BIIA European Institutional Monitoring 150SUMMARY

Whilst ‘Brexit’ continues to dominate the political discussions in Brussels, the last two weeks has seen the European Commission move forward with its ‘business as usual’ with work on the Green Paper on Retail Financial Services and the final agreement of the EU-US Privacy Shield arrangements.  We have also seen the appointment of the new Commissioner responsible for Financial Services, Valdis Dombrovskis, who has confirmed he will be continuing with the policy programme introduced by his predecessor, Lord Hill. Indeed he is quoted as saying that one policy initiative, the Capital Markets Union is now even more important since the ‘Brexit’ decision.

KEY AREAS OF ACTIVITY

  • JONATHAN HILL HOLDS FINAL EXCHANGE OF VIEWS, DOMBROVKIS TO TAKE OVER FILE

On July 13 Jonathan Hill held a final exchange of views with the EU Economic and Monetary Affairs committee. Commissioner Hill’s resignation as EU commissioner took effect on 15 July 2016.

Latvian commissioner Valdis Dombrovskis, current Vice-President in charge of Euro & Social Dialogue, will take over Hill’s portfolio for Financial Stability, Financial Services and the Capital Markets Union. The UK has nominated Julian King as its next (and likely the last) European Commissioner from the UK, but it is expected that Mr King not receive financial services regulation as part of his portfolio, and this area will remain the responsibility of Commissioner Dombrovskis.

  • IMCO PROPOSES AMENDMENTS TO REPORT ON GREEN PAPER ON RETAIL FINANCIAL SERVICES

On July 13 2016 the EU Internal Market and Consumer Protection (IMCO) committee proposed amendments to the Green paper on retail financial services.

The committee stressed the need for greater consumer trust in financial services and called on the Commission to ensure that existing measures towards improved financial literacy and awareness are fully implemented and further measures are introduced where necessary in order to:

  • empower consumers to make informed decisions
  • increase the transparency of these products
  • remove consumer barriers and unjustified costs to switching or to the withdrawal from a product

They also underlined that the European Standardised Information Sheet (ESIS) and Standard European Consumer Credit Information forms should be systematically given to consumers before an agreement as part of a credit, loan or mortgage estimate.

  • DG FISMA RELEASES SUMMARY OF RESPONSES TO GREEN PAPER ON RETAIL FINANCIAL SERVICES CONSULTATION

On 14 July 2016, the Directorate-General for Financial Stability, Financial Services and Capital Markets Union (DG FISMA) released a summary of the responses it received to the Green paper on retail financial services consultation it held.
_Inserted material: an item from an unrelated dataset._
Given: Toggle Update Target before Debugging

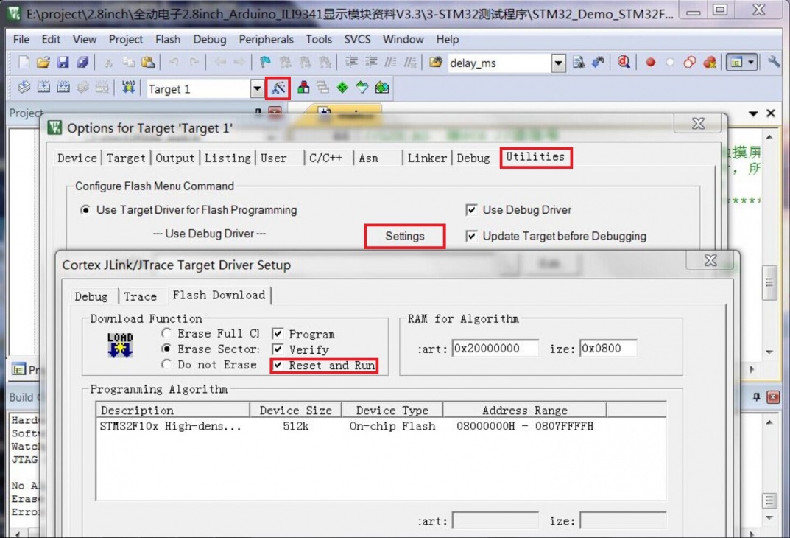Looking at the screenshot, I should (x=471, y=237).
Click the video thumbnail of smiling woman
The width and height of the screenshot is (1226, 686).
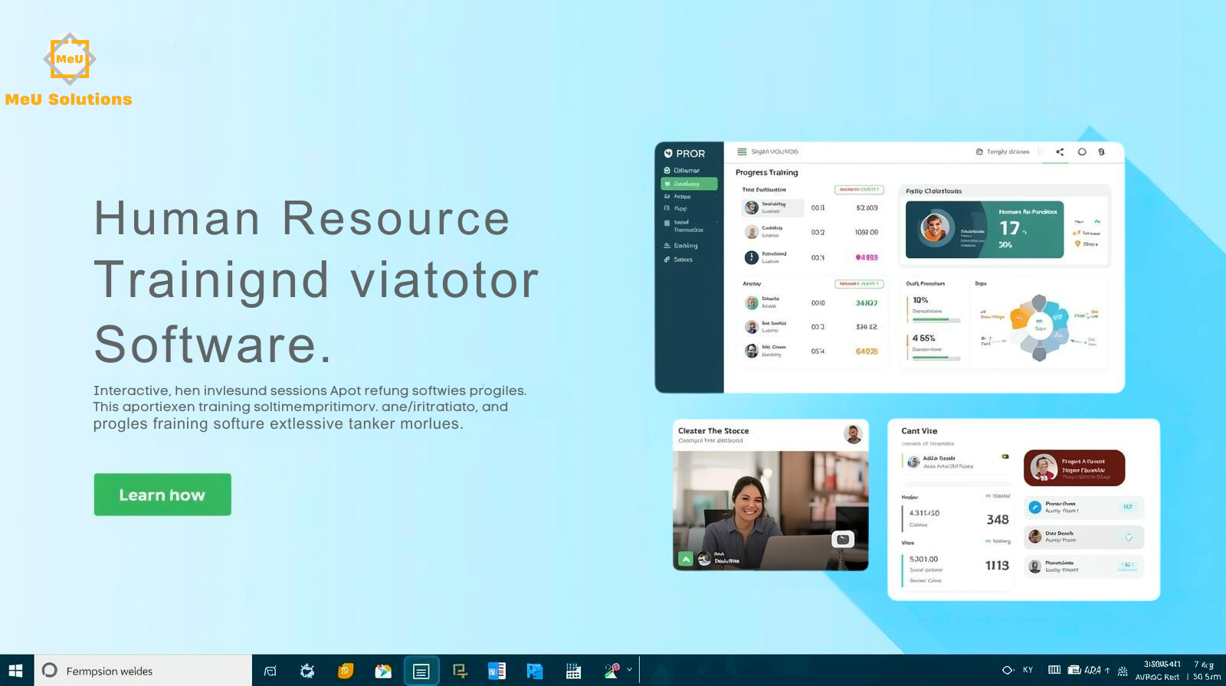[x=770, y=505]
The summary showed divergent stakeholder opinion on the depth and breadth of data needed to assess consumer creditworthiness. Many consumer organisations wanted to strictly limit data use while companies believed that it was critical for them to have access to a wide range of personal data as well as up-to-date credit registers in each Member State. Opinions were also split between consumer organisations and firms when it comes to the increased use of personal and non-financial data. Banks stressed that personal data would allow them to offer more targeted services to their customers, but consumer groups warned against excessive use of personal data. They suggested that personal data should only be allowed in line with data protection rules and with the consumer’s consent.
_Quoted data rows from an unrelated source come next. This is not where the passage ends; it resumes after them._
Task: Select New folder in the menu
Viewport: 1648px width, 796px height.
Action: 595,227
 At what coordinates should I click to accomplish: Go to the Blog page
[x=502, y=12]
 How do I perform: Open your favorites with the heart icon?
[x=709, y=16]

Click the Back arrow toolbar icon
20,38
The summary of contributions to the Green Paper on retail financial services is available here

  • EUROPEAN COMMISSION ADOPTS EU-US PRIVACY SHIELD

On July 11 2016, the European Commission adopted EU-US Privacy Shield.  Commissioner Věra Jourová stated that the new agreement provides strengthened rights for EU citizens and is based on the following principles:

  • Strong data protection obligations for companies
  • Clear safeguards and transparency obligations for the US government when accessing EU citizens data
  • Stronger redress tools available to individuals, including the Ombudsperson mechanism, the Alternative Dispute resolution, etc.
  • Annual joint review of the functioning of the Privacy Shield

The European Commission will produce a citizens’ guide to explain EU citizens what redress tools are at their disposal and encouraged companies to subscribe as soon as possible to the data sharing mechanism.

The adequacy decision by the European Commission has been notified to the Member States on 12 July and has entered into force already. However, on the US side, Secretary Pritzker stated that companies will be able to certify with the Commerce Department as of 1 August 2016. Commissioner Jourová seemed confident that the Privacy Shield is already designed to be in line with the provisions included in the GDPR and she does not think that there will be a need for further negotiations.

The Press Release from the European Commission is available here.